15. Löslichkeit des Ammoniumplatinchlorids in Alkohol (zu §. [49. b.]).
a. Bei Abwesenheit freier Salzsäure.
α. Ueberschüssiges völlig reines, frisch gefälltes Ammoniumplatinchlorid wurde mit Alkohol von 97,5 Proc. 6 Tage lang unter häufigem Umschütteln in einer verschlossenen Flasche bei 15 bis 20° C. digerirt.
74,3 Grm. des völlig farblosen Filtrats hinterliessen, in einer Platinschale verdampft, nach dem Glühen 0,0012 Platin, entsprechend 0,0028 Doppelsalz. — 1 Theil desselben erfordert sonach 26535 Theile Alkohol von obiger Stärke.
β. Derselbe Versuch wurde mit Weingeist von 76 Proc. gemacht. Das Filtrat zeigte eine sichtbare gelbliche Färbung.
81,75 Grm. hinterliessen 0,0257 Grm. Platin, entsprechend 0,0584 Doppelsalz. Also löst sich 1 Thl. Platinsalmiak in 1406 Thln. Weingeist von 76 Proc.

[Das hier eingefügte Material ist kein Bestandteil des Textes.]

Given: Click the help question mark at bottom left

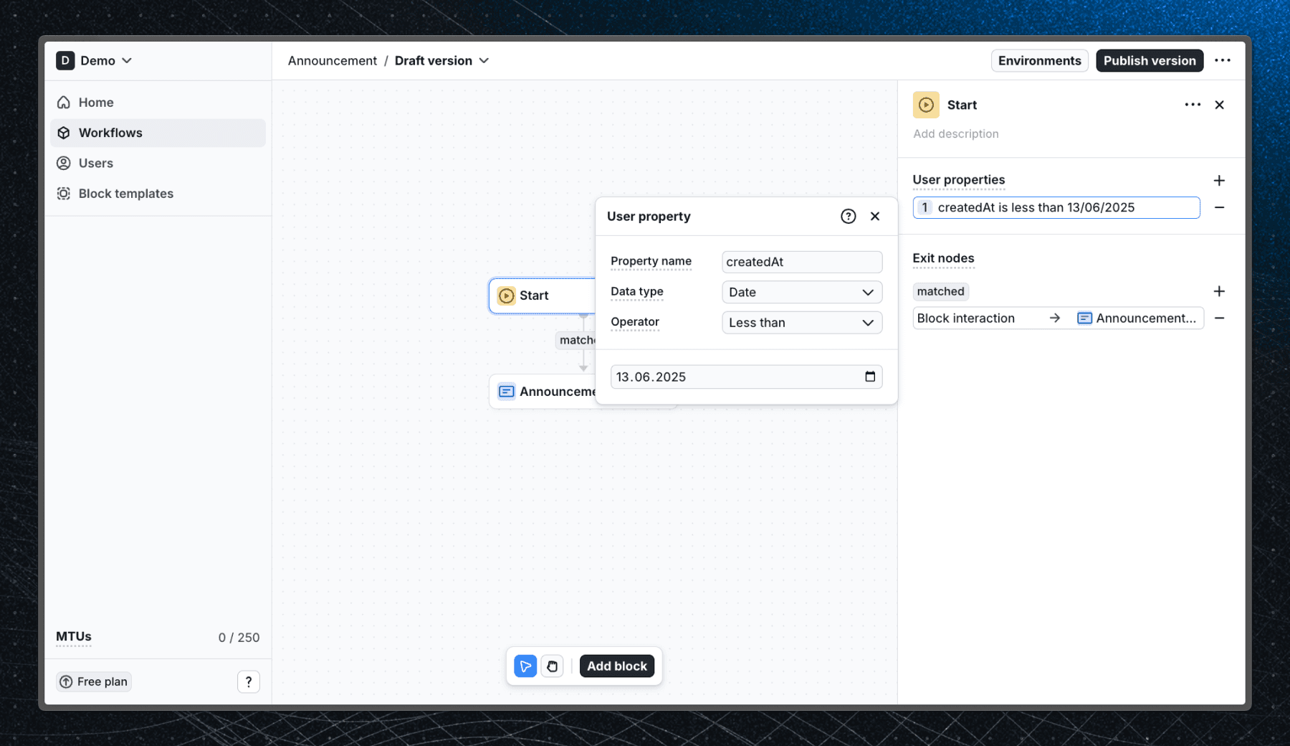Looking at the screenshot, I should click(249, 681).
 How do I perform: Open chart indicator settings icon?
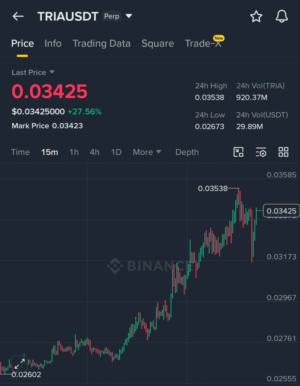(261, 152)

γ. Derselbe Versuch wurde mit Weingeist von 55 Proc. angestellt. Die Lösung war deutlich gelb. Sie schwärzte sich beim Abdampfen, und 56,5 Grm. derselben hinterliessen 0,0364 Platin, entsprechend 0,08272 Doppelsalz, demnach erfordert 1 Thl. 665 Thle.

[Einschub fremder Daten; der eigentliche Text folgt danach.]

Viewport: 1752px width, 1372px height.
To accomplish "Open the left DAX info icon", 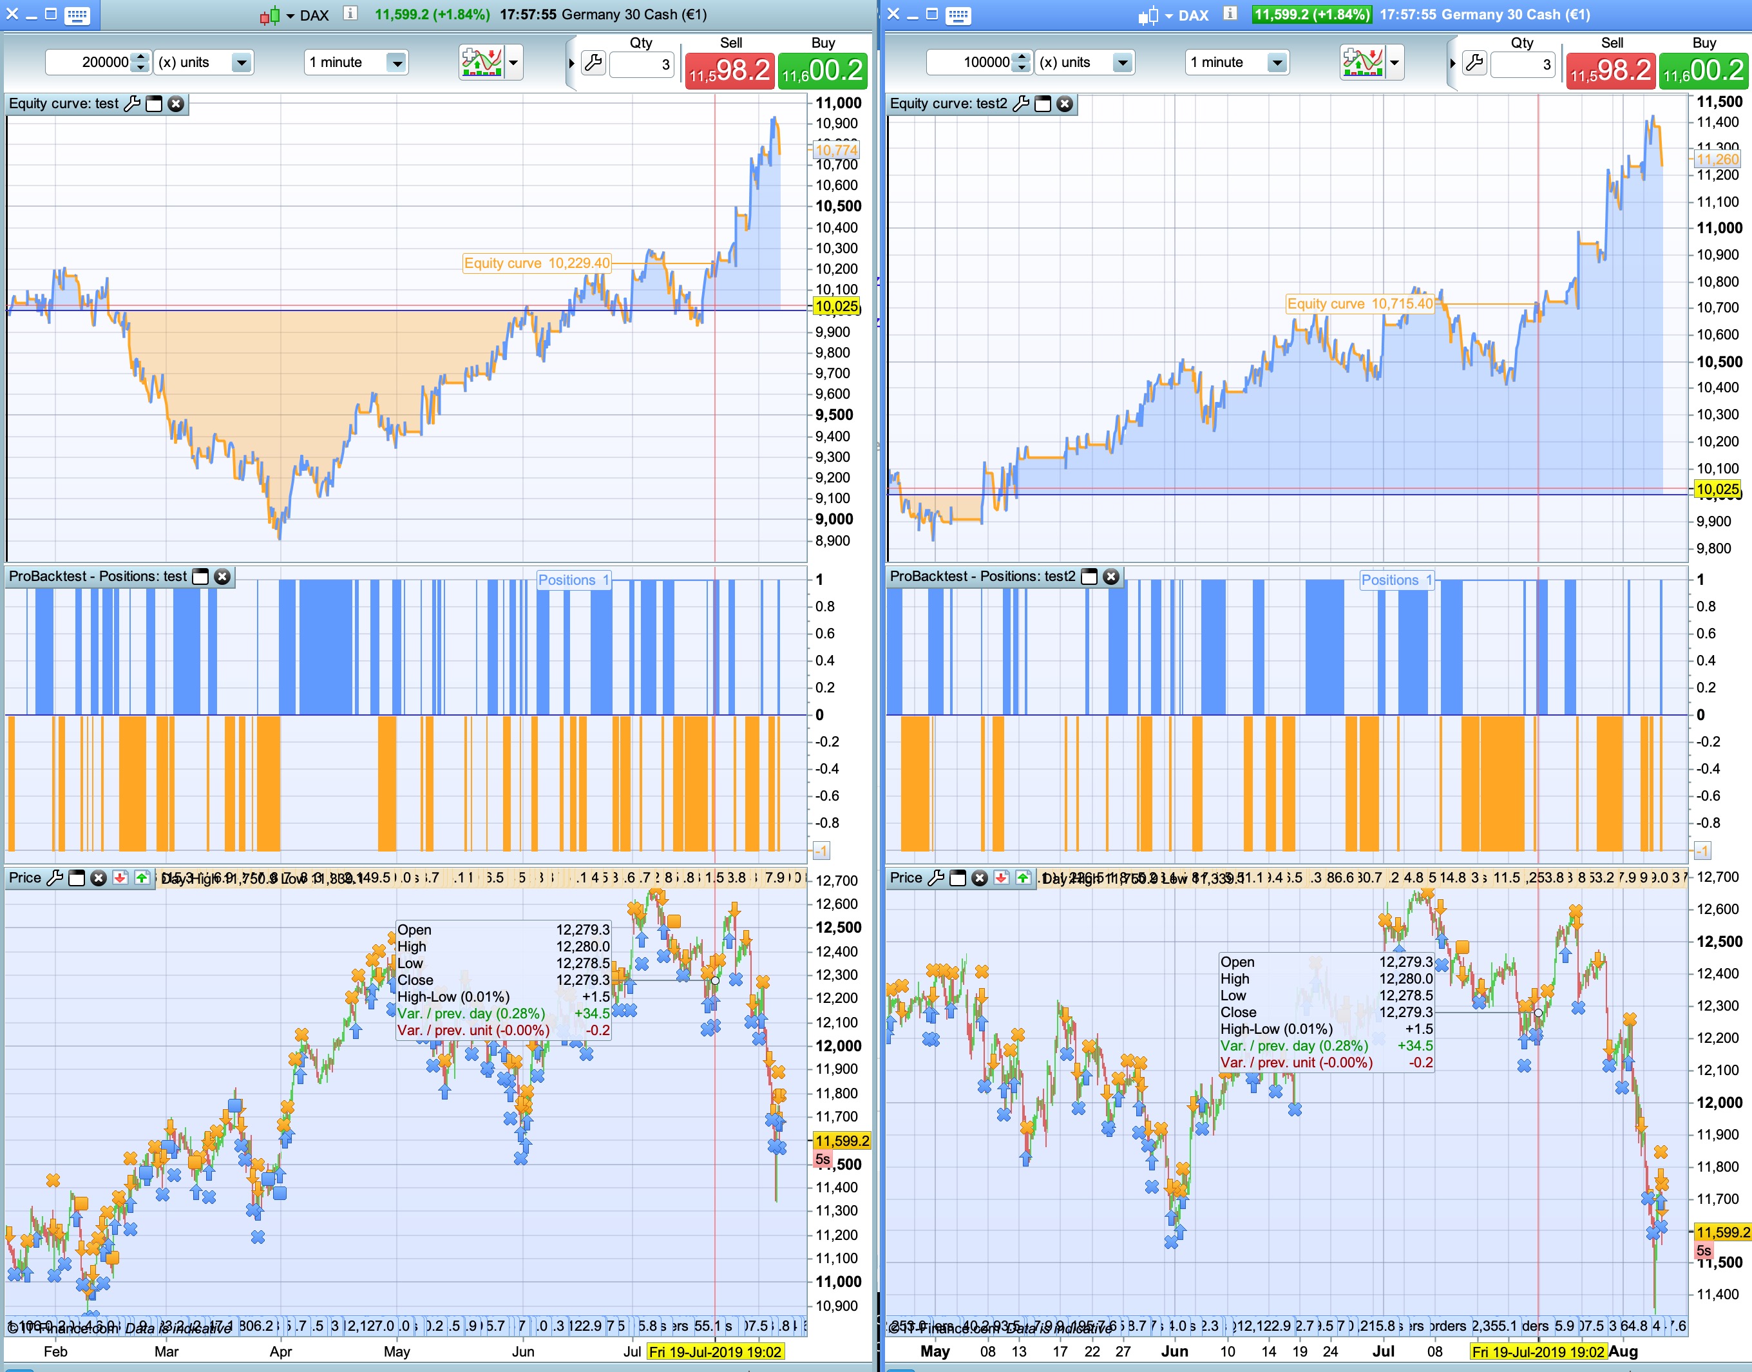I will pyautogui.click(x=350, y=14).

b. Bei Anwesenheit von Salzsäure.
Der in β. beschriebene Versuch wurde mit der Abänderung wiederholt, dass man dem Weingeist erst etwas Salzsäure zufügte. — 76,5 Grm. hinterliessen 0,0501 Grm. Platin = 0,1139 Grm. Platinsalmiak. Demnach hatten 672 Thle. des angesäuerten Weingeistes 1 Thl. Platinsalmiak gelöst.